WHAT IS ASKED
Convert the rows into a numbered list, starting at the row that contains "You are a computer-use" and ending with the final row, both included. Omit any blank lines and leave the pictures out.

TASK INPUT
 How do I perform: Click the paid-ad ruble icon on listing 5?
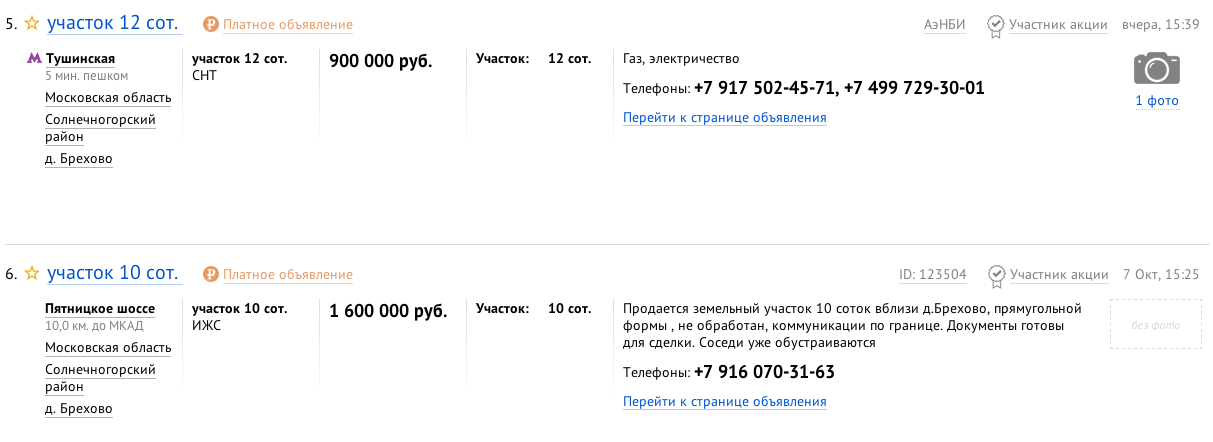point(211,24)
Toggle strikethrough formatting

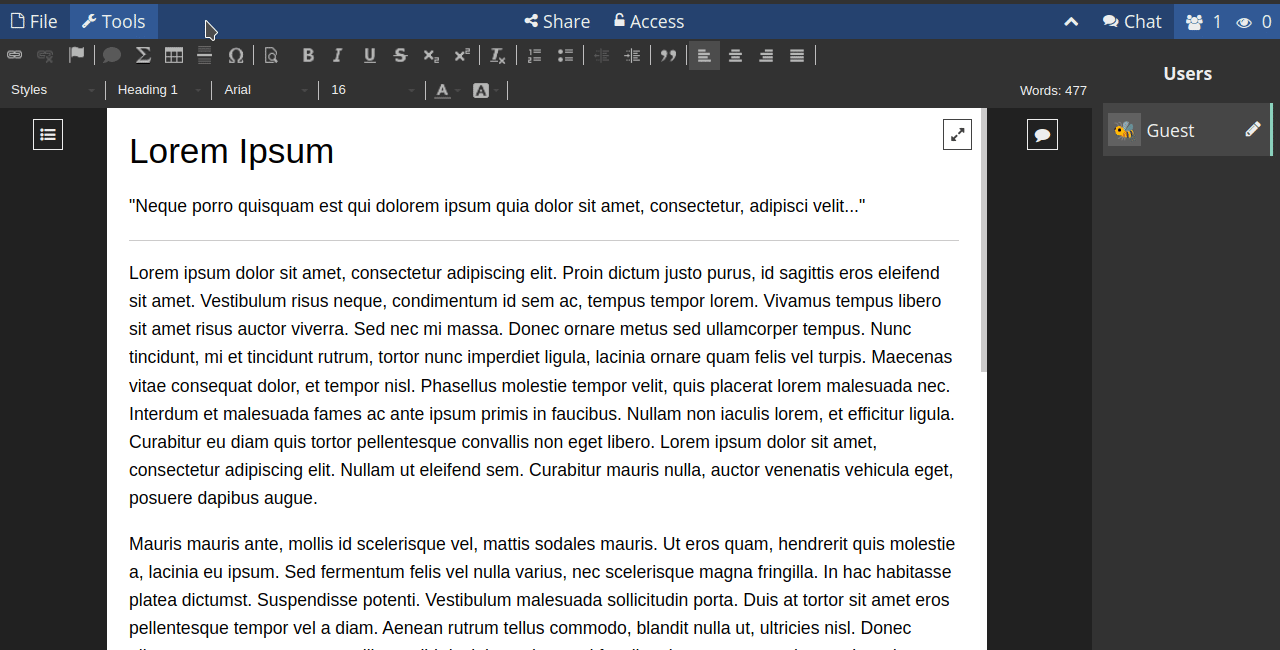point(400,56)
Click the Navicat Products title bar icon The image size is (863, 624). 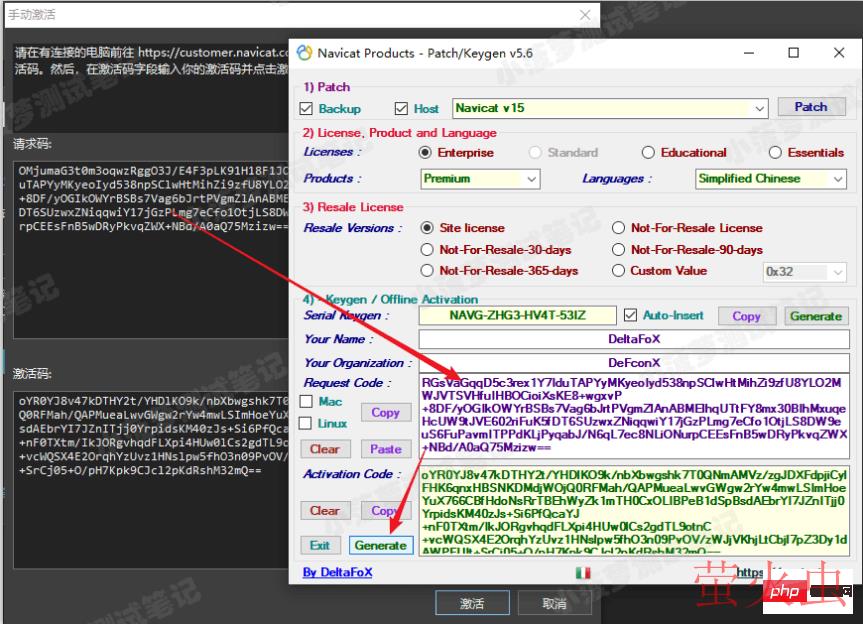[x=303, y=53]
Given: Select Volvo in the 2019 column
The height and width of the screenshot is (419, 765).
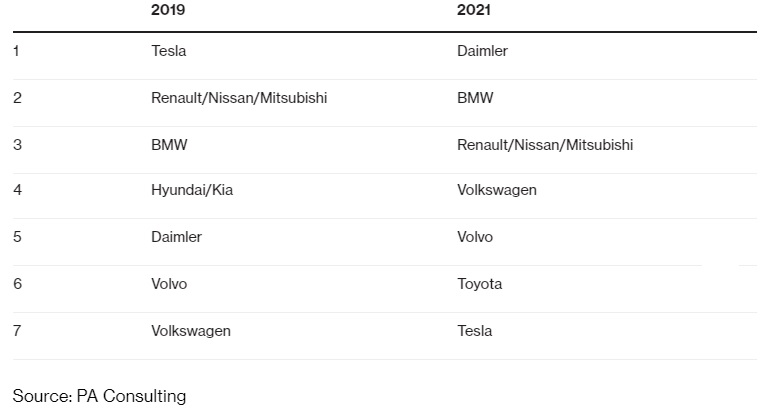Looking at the screenshot, I should [169, 284].
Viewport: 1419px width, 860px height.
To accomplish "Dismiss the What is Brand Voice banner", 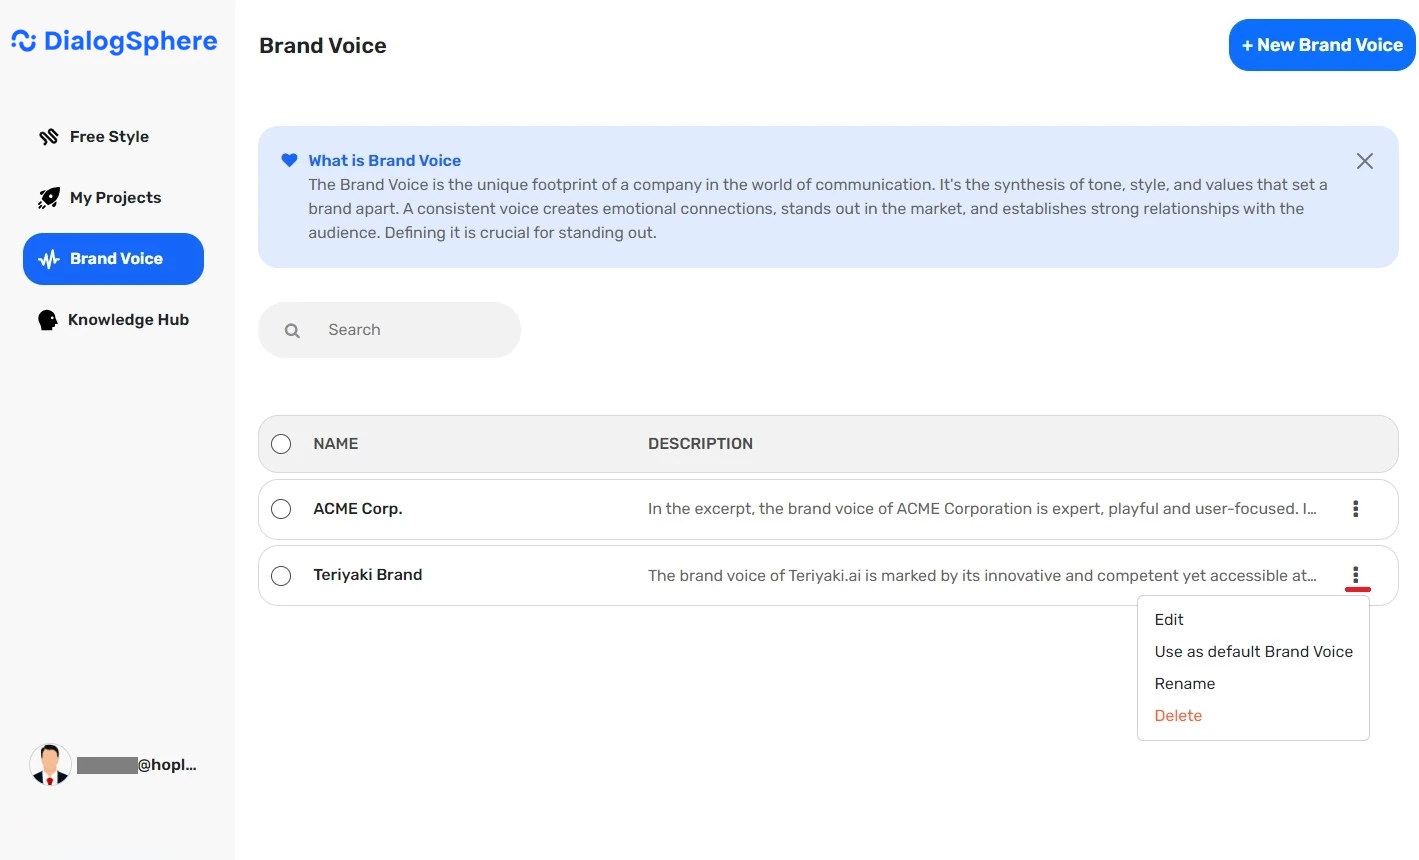I will coord(1365,161).
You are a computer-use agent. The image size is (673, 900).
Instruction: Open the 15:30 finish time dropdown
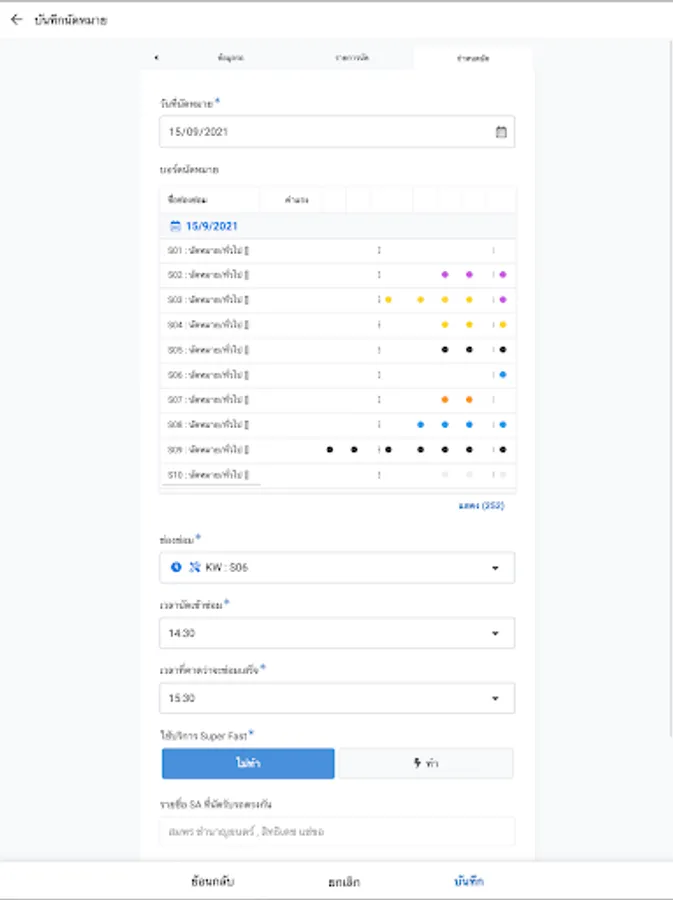click(495, 698)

TASK SOLUTION
1. You are a computer-use agent. The image size is (673, 900).
2. Instruction: Open the 15:30 finish time dropdown
3. click(495, 698)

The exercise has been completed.